Automated teller machines (ATMs) may generate up to N1 billion every quarter for banks through the N65 levy on customers’ remote-on-us transactions.
Statistics compiled by the Committee of e-banking Industry Heads (CeBIH), showed that inter-bank cash withdrawals rose from 33.4 million with a value of N91 billion in January 2013 to 66.8 million transactions with a value of N168 billion in December 2013.
Given the figures, customers using the ATMs of other banks may cough out N1 billion every three months.
In the past eight months, banks have acquired about 3,000 ATMs worth over $58 million.
However, James Agada, the Chief Technology Officer of Computer Warehouse Group, which sells and deploys Wincor Nixdorf brand of ATM, argued that the Central Bank of Nigeria (CBN) should not have fixed inter-bank ATM withdrawal fee since it does not help to offset the cost of running the machines.
He blamed inconsistency and interference by the CBN as the reasons why third party investors are shying away from rolling out ATMs in Nigeria, unlike the case in Europe and America.
CeBIH Chairman, Tunde Kuponiyi, countered that the re-introduction of ATM fee is meant to distribute cost between banks and customers, and to discourage uncontrolled use of cash cards on other banks’ ATMs.
Kuponiyi disclosed that some customers engaged in as many as 160 transactions in a month.
“The re-introduced fee of N65 is to ensure that bank customers take up the responsibility for the cost associated with transactions carried out on other banks ATMs.
“It is worthy of note that in reintroducing the charges, three free remote-on-us transactions are allowed per customers per month.

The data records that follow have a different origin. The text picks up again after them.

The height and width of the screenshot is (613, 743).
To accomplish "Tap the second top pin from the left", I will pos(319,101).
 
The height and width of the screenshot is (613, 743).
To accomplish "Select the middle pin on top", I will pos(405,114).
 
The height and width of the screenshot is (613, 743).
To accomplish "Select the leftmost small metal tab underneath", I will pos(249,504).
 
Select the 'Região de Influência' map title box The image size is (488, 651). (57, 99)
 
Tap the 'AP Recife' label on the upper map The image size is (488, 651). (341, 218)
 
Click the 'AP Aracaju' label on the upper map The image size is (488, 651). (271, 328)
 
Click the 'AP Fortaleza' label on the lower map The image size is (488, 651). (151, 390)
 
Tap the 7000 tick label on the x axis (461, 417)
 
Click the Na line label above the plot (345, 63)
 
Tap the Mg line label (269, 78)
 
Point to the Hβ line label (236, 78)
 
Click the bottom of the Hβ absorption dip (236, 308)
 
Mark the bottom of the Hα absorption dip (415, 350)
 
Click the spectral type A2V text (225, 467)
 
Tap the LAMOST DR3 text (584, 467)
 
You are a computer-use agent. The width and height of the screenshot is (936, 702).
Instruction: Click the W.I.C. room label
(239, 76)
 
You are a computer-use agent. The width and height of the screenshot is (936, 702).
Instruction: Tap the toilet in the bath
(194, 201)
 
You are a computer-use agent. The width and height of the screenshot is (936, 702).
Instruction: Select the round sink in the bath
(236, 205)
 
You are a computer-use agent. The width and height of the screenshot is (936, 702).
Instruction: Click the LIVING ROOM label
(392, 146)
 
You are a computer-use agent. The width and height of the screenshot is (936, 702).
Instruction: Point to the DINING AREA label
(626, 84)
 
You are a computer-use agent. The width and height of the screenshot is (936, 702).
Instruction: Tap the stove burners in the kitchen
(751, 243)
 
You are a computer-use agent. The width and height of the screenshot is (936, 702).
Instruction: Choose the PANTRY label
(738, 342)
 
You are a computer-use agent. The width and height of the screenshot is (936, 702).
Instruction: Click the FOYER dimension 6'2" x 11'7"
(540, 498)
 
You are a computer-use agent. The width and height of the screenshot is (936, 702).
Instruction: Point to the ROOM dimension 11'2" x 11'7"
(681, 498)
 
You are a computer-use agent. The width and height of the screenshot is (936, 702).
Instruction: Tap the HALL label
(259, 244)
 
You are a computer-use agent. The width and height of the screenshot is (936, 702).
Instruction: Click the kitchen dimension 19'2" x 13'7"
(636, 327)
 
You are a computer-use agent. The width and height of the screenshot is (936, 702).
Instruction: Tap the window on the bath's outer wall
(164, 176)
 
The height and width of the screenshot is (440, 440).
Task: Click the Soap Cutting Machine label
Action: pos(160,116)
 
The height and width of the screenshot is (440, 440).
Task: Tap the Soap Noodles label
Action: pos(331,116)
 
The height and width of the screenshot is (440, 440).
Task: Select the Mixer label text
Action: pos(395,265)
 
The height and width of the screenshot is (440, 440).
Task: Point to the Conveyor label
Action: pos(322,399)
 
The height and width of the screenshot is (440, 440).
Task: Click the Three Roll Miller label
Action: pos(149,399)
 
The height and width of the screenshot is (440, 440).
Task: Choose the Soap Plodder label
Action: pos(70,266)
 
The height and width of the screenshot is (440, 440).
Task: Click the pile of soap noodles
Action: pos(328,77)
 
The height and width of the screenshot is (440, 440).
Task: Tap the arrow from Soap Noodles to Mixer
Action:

This means that banks still bear a cost of N195 per customer per bank,” he explained.
The Executive Secretary/Chief Executive officer of E-Payment Providers Association of Nigeria (E-PPAN), Onajite Regha, noted that ATM management is cost intensive right from purchase to maintenance, so the idea of making it cost free to the consumer was great but unsustainable in the long term.
“The zero payment by consumers did not mean ‘no payments’ for the payment stakeholders. It only meant that the issuer of the card would carry the cost for the holder.
“This could eventually discourage further investments on ATMs and then the consumers will suffer on the long run,” he added.